Voters will decide whether to back a pro-European Union (EU) centrist newcomer, a scandal-ridden veteran conservative who wants to slash public spending, a far-left eurosceptic admirer of Fidel Castro or to appoint France's first woman president who will shut borders and ditch the euro.

The outcome will show whether the populist tide that saw Britain vote to leave the EU and Mr Donald Trump's election in the United States is still rising or starting to ebb.

A high level of indecision adds to the nervousness.

Mr Emmanuel Macron, 39, a centrist ex-banker who set up his party just a year ago, is the opinion polls' favourite to win the first round and beat far-right National Front chief Marine Le Pen in the two-person run-off on May 7.
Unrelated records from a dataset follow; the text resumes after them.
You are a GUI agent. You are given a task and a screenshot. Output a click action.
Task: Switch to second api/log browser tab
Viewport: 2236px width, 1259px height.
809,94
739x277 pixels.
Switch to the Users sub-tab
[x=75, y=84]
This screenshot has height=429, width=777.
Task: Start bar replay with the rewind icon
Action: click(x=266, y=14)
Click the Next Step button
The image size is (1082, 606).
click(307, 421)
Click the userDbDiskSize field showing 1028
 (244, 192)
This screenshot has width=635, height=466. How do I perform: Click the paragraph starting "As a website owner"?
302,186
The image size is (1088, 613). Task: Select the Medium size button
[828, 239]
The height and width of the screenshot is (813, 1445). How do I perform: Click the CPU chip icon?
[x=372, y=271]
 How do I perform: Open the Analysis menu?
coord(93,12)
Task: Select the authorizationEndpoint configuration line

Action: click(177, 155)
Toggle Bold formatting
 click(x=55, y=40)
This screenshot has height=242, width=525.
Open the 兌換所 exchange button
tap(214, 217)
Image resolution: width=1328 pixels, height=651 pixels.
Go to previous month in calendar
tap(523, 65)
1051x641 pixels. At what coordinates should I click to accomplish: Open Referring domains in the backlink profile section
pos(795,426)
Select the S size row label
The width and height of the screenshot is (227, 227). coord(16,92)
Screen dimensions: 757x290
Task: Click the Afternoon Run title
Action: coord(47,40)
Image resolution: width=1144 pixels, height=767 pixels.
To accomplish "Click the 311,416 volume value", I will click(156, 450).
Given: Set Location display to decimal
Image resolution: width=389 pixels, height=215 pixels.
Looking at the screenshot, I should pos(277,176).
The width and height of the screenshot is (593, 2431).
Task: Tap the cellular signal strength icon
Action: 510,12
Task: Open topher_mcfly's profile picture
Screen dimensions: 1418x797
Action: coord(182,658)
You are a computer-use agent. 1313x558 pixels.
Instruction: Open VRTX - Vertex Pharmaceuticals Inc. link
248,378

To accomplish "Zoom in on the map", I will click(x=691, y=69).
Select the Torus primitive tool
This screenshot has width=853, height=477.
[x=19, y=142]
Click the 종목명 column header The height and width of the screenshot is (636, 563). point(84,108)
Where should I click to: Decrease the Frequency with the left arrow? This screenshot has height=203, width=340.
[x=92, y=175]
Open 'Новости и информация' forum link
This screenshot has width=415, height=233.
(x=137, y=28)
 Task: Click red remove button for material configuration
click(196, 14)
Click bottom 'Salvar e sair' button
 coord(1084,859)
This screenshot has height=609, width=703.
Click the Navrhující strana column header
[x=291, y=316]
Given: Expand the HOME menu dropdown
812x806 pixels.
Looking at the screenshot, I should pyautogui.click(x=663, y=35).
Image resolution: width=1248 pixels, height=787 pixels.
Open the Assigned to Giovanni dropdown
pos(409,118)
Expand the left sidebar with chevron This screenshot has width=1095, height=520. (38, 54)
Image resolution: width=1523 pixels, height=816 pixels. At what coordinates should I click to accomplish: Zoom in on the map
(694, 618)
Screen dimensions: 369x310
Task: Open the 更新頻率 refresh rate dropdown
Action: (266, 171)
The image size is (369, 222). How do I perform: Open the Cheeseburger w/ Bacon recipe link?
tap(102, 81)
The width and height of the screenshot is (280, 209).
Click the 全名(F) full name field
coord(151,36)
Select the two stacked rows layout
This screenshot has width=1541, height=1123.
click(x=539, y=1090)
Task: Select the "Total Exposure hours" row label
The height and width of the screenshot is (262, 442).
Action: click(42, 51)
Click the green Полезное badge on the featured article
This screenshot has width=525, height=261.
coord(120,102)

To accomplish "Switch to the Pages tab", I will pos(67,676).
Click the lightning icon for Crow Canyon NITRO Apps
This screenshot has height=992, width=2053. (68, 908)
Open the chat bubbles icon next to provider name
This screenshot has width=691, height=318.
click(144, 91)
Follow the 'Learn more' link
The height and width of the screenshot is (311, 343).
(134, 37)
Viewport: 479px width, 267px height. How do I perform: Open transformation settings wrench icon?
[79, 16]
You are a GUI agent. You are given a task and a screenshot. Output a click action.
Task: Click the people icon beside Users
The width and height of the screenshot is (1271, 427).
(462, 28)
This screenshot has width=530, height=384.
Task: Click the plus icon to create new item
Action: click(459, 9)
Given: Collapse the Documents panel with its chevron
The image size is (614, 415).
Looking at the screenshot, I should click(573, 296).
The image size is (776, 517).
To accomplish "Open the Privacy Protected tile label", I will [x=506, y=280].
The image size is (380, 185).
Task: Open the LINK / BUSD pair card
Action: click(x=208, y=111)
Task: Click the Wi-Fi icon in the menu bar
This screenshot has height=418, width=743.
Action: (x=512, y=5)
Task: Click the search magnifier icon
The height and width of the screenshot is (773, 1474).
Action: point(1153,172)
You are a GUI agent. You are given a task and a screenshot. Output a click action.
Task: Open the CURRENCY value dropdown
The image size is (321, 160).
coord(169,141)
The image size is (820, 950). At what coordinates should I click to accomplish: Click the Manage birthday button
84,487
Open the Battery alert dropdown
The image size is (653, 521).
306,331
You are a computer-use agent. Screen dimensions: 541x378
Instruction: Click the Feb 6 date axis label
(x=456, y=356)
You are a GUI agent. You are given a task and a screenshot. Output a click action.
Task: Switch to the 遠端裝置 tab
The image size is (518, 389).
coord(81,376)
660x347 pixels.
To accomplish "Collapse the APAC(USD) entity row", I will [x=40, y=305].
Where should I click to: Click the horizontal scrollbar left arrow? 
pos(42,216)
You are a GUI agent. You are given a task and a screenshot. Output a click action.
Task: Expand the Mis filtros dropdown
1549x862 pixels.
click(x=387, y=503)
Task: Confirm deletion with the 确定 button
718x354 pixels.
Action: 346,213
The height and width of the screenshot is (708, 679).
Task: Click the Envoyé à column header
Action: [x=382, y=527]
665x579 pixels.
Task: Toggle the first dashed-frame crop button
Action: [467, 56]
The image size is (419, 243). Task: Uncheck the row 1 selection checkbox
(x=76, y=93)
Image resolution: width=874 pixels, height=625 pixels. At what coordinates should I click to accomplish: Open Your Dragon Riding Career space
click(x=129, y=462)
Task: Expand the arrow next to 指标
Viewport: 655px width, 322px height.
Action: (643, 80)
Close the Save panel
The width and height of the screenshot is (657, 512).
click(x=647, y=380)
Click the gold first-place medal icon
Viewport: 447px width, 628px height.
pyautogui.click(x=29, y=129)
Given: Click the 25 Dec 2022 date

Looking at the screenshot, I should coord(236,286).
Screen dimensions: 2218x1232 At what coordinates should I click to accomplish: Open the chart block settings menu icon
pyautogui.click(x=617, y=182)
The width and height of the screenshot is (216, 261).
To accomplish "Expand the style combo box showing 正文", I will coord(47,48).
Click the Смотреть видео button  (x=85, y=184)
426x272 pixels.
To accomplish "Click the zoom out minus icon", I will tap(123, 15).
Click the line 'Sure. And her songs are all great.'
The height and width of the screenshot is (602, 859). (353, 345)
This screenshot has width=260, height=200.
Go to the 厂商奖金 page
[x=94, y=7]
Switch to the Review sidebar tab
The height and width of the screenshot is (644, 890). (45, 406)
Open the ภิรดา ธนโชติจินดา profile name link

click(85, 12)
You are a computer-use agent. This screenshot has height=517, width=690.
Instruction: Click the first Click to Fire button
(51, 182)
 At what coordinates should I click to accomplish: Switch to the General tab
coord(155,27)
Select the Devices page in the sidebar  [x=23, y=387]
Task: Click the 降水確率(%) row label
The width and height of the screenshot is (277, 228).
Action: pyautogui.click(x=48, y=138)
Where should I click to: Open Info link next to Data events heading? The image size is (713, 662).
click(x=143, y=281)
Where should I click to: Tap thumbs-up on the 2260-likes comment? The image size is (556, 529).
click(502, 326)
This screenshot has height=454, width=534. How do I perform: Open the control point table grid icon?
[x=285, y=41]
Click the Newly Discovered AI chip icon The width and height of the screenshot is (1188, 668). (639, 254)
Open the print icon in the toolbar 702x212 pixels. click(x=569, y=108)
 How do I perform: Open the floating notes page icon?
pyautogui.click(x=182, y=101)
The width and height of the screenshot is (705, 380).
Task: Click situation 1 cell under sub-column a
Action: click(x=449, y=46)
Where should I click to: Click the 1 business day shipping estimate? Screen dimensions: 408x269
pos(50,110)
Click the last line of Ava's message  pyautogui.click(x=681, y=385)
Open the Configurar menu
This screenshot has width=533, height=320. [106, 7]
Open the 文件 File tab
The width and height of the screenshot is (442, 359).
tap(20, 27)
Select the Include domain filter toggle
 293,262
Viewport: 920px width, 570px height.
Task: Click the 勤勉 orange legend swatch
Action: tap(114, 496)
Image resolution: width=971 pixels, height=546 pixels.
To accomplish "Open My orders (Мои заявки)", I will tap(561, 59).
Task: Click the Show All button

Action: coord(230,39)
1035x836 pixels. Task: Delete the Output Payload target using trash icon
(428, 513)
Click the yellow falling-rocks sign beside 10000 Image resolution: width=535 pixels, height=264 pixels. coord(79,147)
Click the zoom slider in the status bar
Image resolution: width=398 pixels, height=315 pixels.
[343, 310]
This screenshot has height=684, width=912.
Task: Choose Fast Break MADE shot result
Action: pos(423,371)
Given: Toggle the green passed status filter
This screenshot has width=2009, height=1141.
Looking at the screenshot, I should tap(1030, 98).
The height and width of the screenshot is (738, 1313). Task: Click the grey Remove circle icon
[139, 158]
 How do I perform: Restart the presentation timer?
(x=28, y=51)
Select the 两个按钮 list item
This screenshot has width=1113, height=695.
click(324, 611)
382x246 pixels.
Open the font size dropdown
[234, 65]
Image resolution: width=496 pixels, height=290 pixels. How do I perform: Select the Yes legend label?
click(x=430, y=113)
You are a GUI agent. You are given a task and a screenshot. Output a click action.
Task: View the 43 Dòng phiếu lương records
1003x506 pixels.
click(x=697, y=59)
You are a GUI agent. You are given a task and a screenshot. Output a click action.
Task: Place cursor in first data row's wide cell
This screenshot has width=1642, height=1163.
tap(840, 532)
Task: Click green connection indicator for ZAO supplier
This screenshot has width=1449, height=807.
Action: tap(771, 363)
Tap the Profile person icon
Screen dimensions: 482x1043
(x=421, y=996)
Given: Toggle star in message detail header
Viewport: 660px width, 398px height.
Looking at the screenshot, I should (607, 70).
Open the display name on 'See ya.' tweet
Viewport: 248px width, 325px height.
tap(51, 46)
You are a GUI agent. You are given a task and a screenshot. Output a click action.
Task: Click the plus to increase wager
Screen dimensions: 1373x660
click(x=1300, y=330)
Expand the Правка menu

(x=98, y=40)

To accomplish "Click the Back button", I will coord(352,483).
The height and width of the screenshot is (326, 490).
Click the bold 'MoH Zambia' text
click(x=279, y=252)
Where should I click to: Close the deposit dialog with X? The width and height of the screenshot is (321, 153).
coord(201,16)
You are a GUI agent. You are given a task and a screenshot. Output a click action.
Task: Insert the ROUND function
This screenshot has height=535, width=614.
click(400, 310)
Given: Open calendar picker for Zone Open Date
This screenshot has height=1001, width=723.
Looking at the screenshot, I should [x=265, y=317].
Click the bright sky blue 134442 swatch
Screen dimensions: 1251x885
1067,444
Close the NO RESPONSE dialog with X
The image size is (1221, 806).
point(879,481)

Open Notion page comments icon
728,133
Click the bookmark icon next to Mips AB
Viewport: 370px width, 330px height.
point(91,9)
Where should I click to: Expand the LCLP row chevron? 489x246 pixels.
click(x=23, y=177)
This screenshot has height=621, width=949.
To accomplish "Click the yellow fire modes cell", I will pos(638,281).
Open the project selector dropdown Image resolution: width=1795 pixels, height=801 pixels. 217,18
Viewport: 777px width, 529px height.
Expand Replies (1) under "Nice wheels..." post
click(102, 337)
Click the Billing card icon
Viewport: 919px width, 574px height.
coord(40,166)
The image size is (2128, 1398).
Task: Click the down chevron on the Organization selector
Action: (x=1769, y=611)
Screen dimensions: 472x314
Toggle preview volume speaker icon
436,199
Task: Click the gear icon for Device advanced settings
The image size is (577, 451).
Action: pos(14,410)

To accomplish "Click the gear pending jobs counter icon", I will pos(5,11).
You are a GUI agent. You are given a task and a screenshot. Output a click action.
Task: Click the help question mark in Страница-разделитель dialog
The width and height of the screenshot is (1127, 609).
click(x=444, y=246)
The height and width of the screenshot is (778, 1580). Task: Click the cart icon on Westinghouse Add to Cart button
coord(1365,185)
For them to win the top two qualifying positions will represent a huge change in the political landscape.

The second round will then feature neither of the mainstream parties that have governed France for decades.

But conservative Francois Fillon is making a comeback after being plagued for months by a fake jobs scandal, and leftist Jean-Luc Melenchon's ratings have surged in recent weeks.

"It wouldn't be the classic left versus right divide but two views of the world clashing," said Ifop pollsters' Jerome Fourquet. "Mr Macron bills himself as the progressive versus conservatives, Ms Le Pen as the patriot versus the globalists."

The seven other candidates, including the ruling Socialist Party's Benoit Hamon, lag behind in opinion polls.

Some polls had been predicting a much lower turnout, closer to the 70 per cent that took the then National Front leader Jean-Marie Le Pen into the second round in 2002.

Pollsters are unclear about what a low or high turnout could mean this year. High unemployment, sluggish growth and the general trustworthiness of politicians are issues that concern voters.